Pour clore cet entretien, je vous propose de revenir sur l’image choisie pour illustrer la couverture de l’ouvrage. On y voit une jeune femme chinoise, portant des vêtements « modernes », attablée devant un grand bol de nouilles et un ordinateur portable sur lequel on peut imaginer qu’elle travaille connectée, ou qu’elle « tchate » sur des réseaux sociaux. On y distingue également le décor dans lequel elle est installée, qui ressemble à un lieu de restauration simple et traditionnel. Pourquoi cette image vous parle-t-elle ?
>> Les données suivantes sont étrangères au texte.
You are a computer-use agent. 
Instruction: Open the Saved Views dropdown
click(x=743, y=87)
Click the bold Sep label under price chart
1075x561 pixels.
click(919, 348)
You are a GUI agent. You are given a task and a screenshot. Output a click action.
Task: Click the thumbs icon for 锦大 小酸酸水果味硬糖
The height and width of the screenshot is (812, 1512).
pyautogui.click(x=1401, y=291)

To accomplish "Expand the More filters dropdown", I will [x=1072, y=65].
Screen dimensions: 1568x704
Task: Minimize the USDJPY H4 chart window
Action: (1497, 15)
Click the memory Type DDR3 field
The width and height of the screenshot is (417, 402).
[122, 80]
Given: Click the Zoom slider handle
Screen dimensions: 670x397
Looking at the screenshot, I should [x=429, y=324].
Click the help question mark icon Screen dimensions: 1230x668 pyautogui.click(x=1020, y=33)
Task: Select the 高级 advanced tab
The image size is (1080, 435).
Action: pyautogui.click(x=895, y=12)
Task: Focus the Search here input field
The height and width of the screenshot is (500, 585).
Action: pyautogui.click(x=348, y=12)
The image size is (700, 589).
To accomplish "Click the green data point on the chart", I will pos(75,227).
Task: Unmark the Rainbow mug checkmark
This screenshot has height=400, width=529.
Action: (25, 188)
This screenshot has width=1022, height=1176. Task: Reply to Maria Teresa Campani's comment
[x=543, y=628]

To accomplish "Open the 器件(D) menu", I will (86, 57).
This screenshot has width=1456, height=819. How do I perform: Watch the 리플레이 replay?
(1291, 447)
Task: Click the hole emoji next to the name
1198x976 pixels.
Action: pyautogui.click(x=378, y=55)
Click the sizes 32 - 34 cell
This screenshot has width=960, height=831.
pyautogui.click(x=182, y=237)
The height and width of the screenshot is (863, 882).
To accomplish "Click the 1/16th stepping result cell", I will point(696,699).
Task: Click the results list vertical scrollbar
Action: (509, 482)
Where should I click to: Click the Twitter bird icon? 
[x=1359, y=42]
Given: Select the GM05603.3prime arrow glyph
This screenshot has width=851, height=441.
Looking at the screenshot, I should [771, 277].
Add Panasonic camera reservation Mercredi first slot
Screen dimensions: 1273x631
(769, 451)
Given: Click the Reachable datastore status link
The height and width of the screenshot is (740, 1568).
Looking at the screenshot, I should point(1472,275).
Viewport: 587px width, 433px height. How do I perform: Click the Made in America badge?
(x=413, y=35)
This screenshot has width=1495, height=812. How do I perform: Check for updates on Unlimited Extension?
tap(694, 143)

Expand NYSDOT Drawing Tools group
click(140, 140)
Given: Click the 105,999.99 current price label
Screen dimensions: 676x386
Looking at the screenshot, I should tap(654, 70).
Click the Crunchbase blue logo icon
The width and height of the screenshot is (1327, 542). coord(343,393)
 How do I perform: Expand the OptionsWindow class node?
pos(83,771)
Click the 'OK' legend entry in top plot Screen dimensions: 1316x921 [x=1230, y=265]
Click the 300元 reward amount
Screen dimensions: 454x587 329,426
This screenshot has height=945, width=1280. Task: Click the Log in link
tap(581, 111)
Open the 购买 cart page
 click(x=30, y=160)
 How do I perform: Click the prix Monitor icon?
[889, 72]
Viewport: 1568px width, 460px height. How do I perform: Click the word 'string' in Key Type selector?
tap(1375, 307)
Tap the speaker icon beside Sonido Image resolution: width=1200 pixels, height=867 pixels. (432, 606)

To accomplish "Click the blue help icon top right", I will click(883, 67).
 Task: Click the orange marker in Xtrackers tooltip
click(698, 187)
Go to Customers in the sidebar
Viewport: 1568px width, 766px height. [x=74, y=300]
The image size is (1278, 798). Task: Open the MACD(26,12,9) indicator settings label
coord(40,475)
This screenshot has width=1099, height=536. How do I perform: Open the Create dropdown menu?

JLR : D'abord parce que cette image est « posée », « construite ». C'était une obligation énoncée par la maison d'édition. Pour éviter les problèmes de droit à l'image, il fallait une photo qui ne devait rien au hasard. Or la façon dont est traitée la classe moyenne en Chine est une affaire de représentation, d'imaginaire, d'illusion, de fantasme, de pose et de mode. Et donc avec cette photo, nous étions parfaitement dans le thème. J'aime bien cette photo aussi parce qu'elle est ringarde. La façon dont la jeune fille est habillée est passée de mode, le thème « tradition et modernité » est aussi complètement kitsch et tous les Chinois à qui j'ai montré la photo m'ont dit que plus personne n'avait ce modèle de Mac. La photo évoque donc bien ce jeu de miroir continuel que constitue le discours sur la classe moyenne. On est toujours le « plouc » de quelqu'un…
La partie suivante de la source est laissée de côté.